Guerrilla Games has announced that 10 million copies of the PlayStation 4 exclusive Horizon Zero Dawn have now been sold worldwide. As a celebration of both this and the fact that the game is two years old, the developers have revealed some interesting facts about the game.
Hermen Hulst, Managing Director at Guerrilla Games, has said in a blog post that he never expected that the company had something this special on its hands. He never anticipated that he would still be receiving messages thanking the team for the game they’d created two years after it released.
Hulst was also keen to tell fans that he’s so pleased that the community as continued to blossom over those two years. The creations they’ve made, from models and cosplay to photomode albums and YouTube series, still impress the team, making them feel as though all the work they’ve put into the game was worth it.
As a celebration of the game’s new sales milestone and the two year anniversary, Hulst revealed some development secrets that have never been shared before.
In the early days of developing Horizon Zero Dawn, 2010, there was no model for Aloy. Most of the Guerrilla Games team were finishing Killzone 3, so they used the Intruder Pilot model from that game, also known as Jammer, as a placeholder for Aloy during this phase of development.
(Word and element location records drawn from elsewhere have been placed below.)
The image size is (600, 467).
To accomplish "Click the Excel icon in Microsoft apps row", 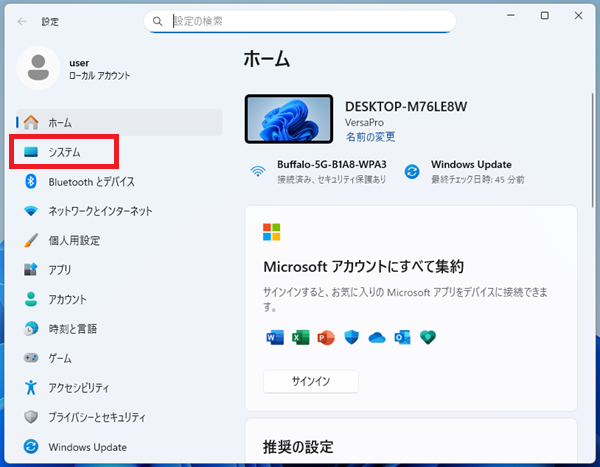I will click(299, 337).
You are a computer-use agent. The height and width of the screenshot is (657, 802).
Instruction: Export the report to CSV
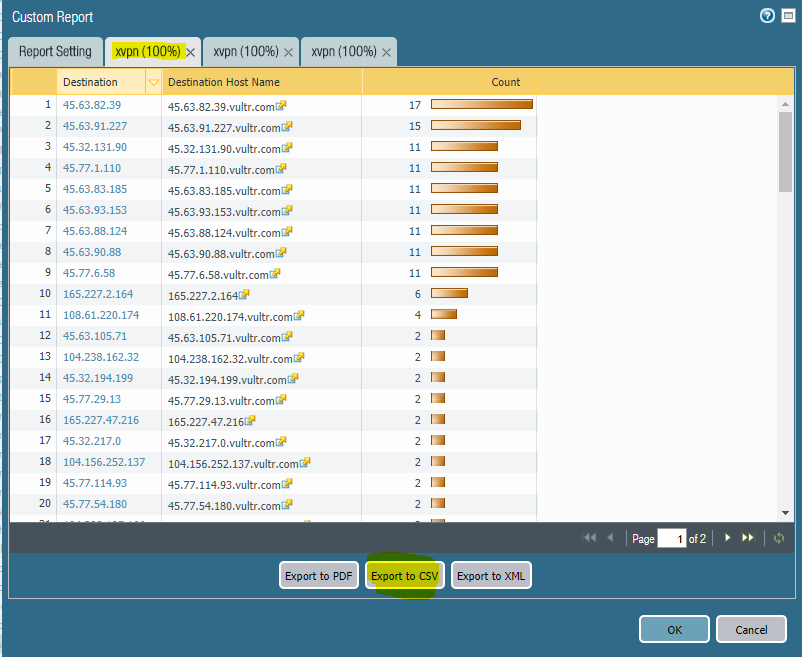tap(404, 576)
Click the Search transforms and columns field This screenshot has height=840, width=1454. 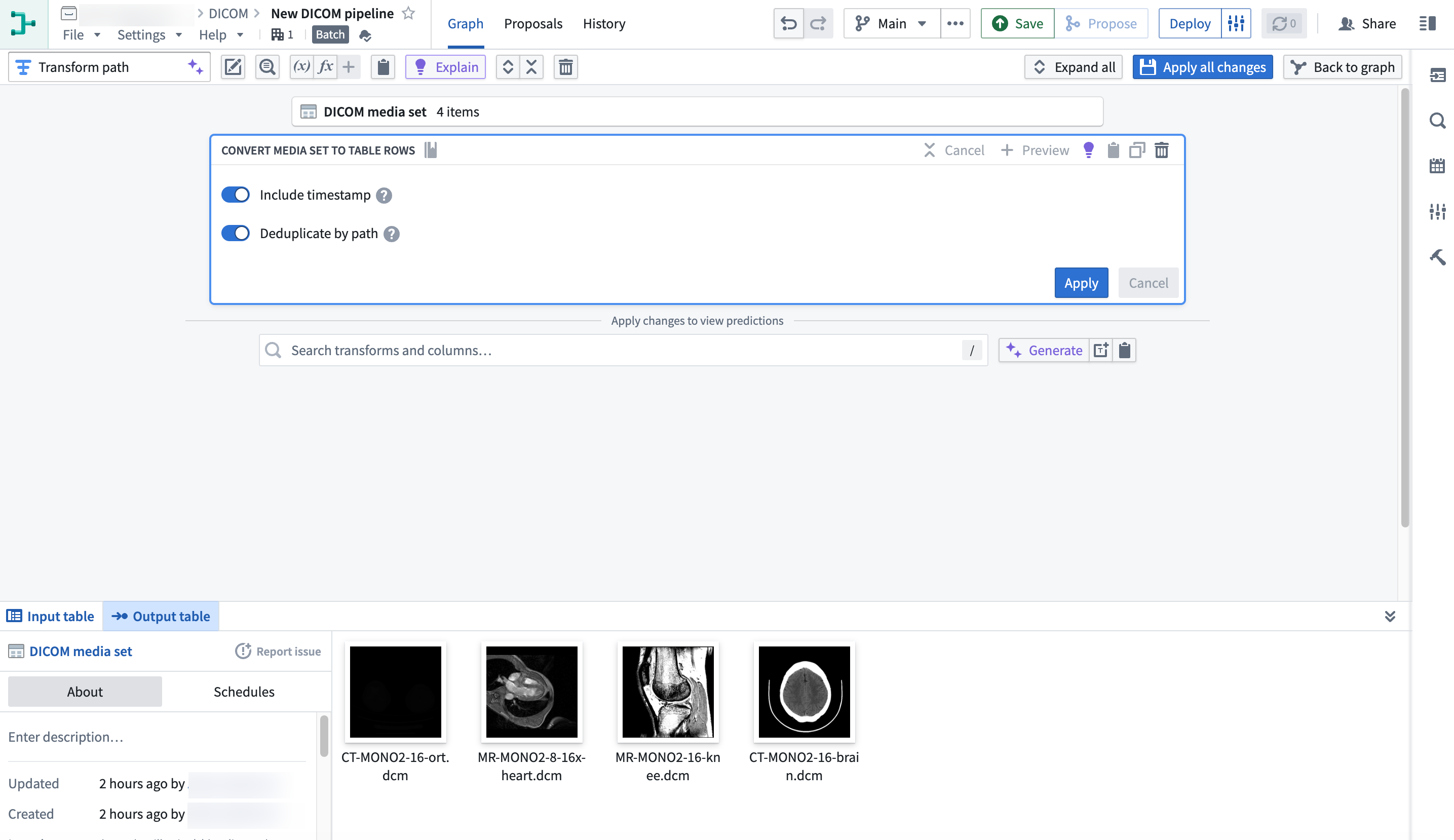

The facial model for Aloy took a long time to find apparently. It took Jochen Willemsen, Conversation Director, coming down with the flu before the actor would be found. While recovering Willemsen saw a movie starring Hannah Hoekstra, a Dutch actor, on television. He was on the phone with the studio within minutes of seeing her, so the story goes, and the face of Aloy was found.
When work began on the machines of Horizon Zero Dawn, the giant tyrannosaur-like Thunderjaw was the first. It took a long time for the finessed design of the Thunderjaw to come about though, so until that point the machine was represented by a blockier version. This version looked like a giant toy, and was colour coded to show which parts could be blown away with weapons.
While it wasn’t known at the time, a prototype for a machine became an easter egg in Killzone Shadow Fall, which launched in 2013. This design was called The Predator, and was never actually used in Horizon Zero Dawn. However, some of the behavioural routines were used in the Sawtooth machine in the final game.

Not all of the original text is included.